9.7 Fitting with MARSS()

Now let’s go ahead and analyze the DLM specified in Equations (9.19)(9.21). We begin by loading the data set (which is in the MARSS package). The data set has 3 columns for 1) the year the salmon smolts migrated to the ocean (year), 2) logit-transformed survival (logit.s), and 3) the coastal upwelling index for April (CUI.apr). There are 42 years of data (1964–2005).

## load the data
data(SalmonSurvCUI, package = "MARSS")
## get time indices
years <- SalmonSurvCUI[, 1]
## number of years of data
TT <- length(years)
## get response variable: logit(survival)
dat <- matrix(SalmonSurvCUI[, 2], nrow = 1)

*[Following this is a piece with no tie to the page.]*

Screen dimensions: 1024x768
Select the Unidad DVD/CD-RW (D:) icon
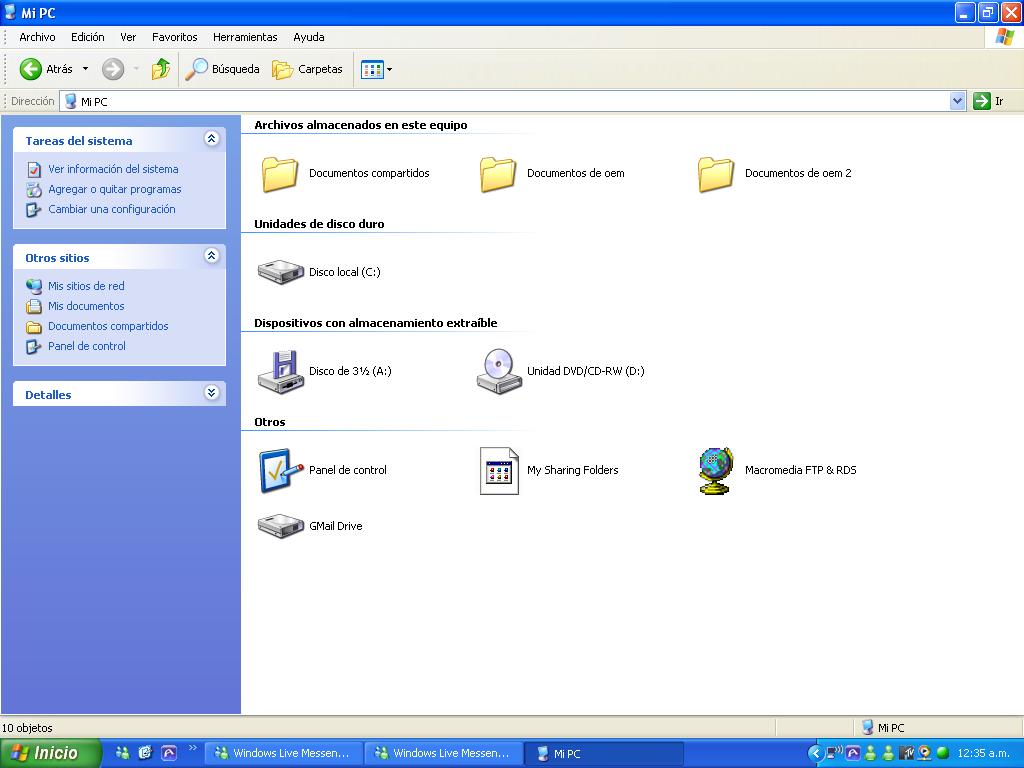499,371
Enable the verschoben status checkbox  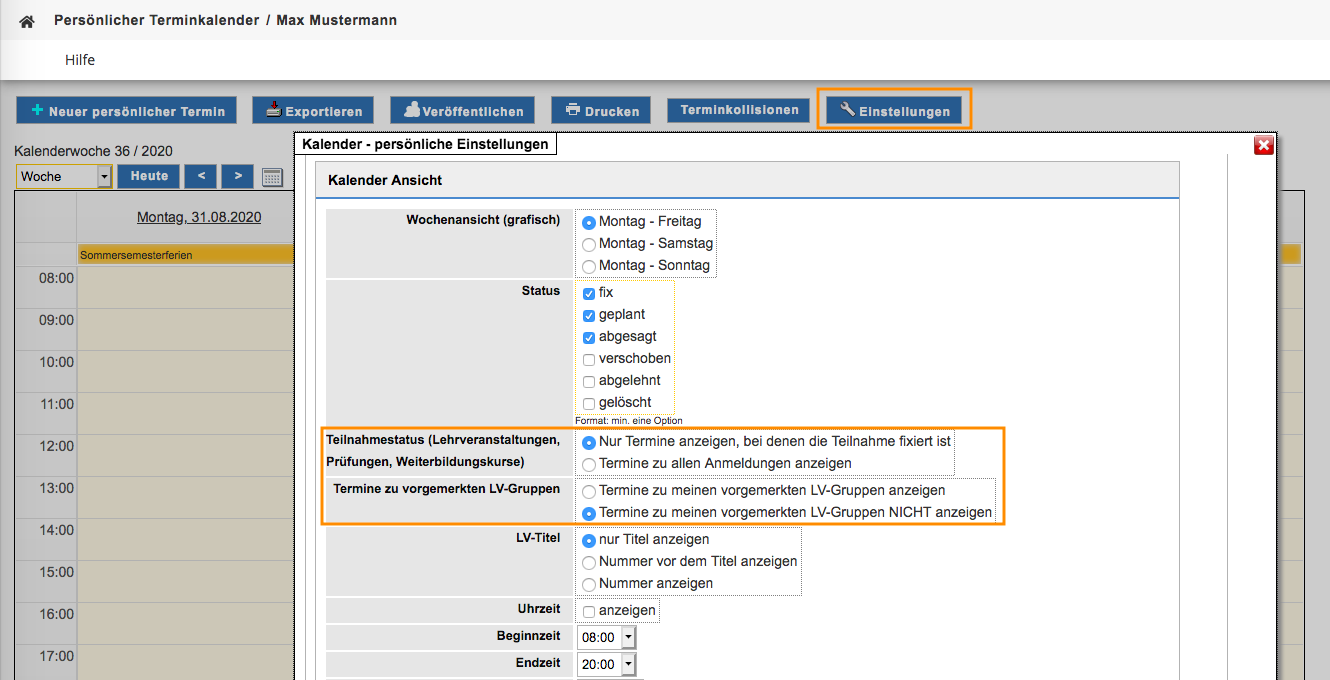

As we have seen in other case studies, standardizing our covariate(s) to have zero-mean and unit-variance can be helpful in model fitting and interpretation. In this case, it’s a good idea because the variance of CUI.apr is orders of magnitude greater than logit.s.

## get predictor variable
CUI <- SalmonSurvCUI[, 3]
## z-score the CUI
CUI_z <- matrix((CUI - mean(CUI))/sqrt(var(CUI)), nrow = 1)
## number of regr params (slope + intercept)
m <- dim(CUI_z)[1] + 1

Plots of logit-transformed survival and the \(z\)-scored April upwelling index are shown in Figure 9.1.

Time series of logit-transformed marine survival estimates for Snake River spring/summer Chinook salmon (top) and z-scores of the coastal upwelling index at 45N 125W (bottom). The x-axis indicates the year that the salmon smolts entered the ocean.

Figure 9.1: Time series of logit-transformed marine survival estimates for Snake River spring/summer Chinook salmon (top) and z-scores of the coastal upwelling index at 45N 125W (bottom). The x-axis indicates the year that the salmon smolts entered the ocean.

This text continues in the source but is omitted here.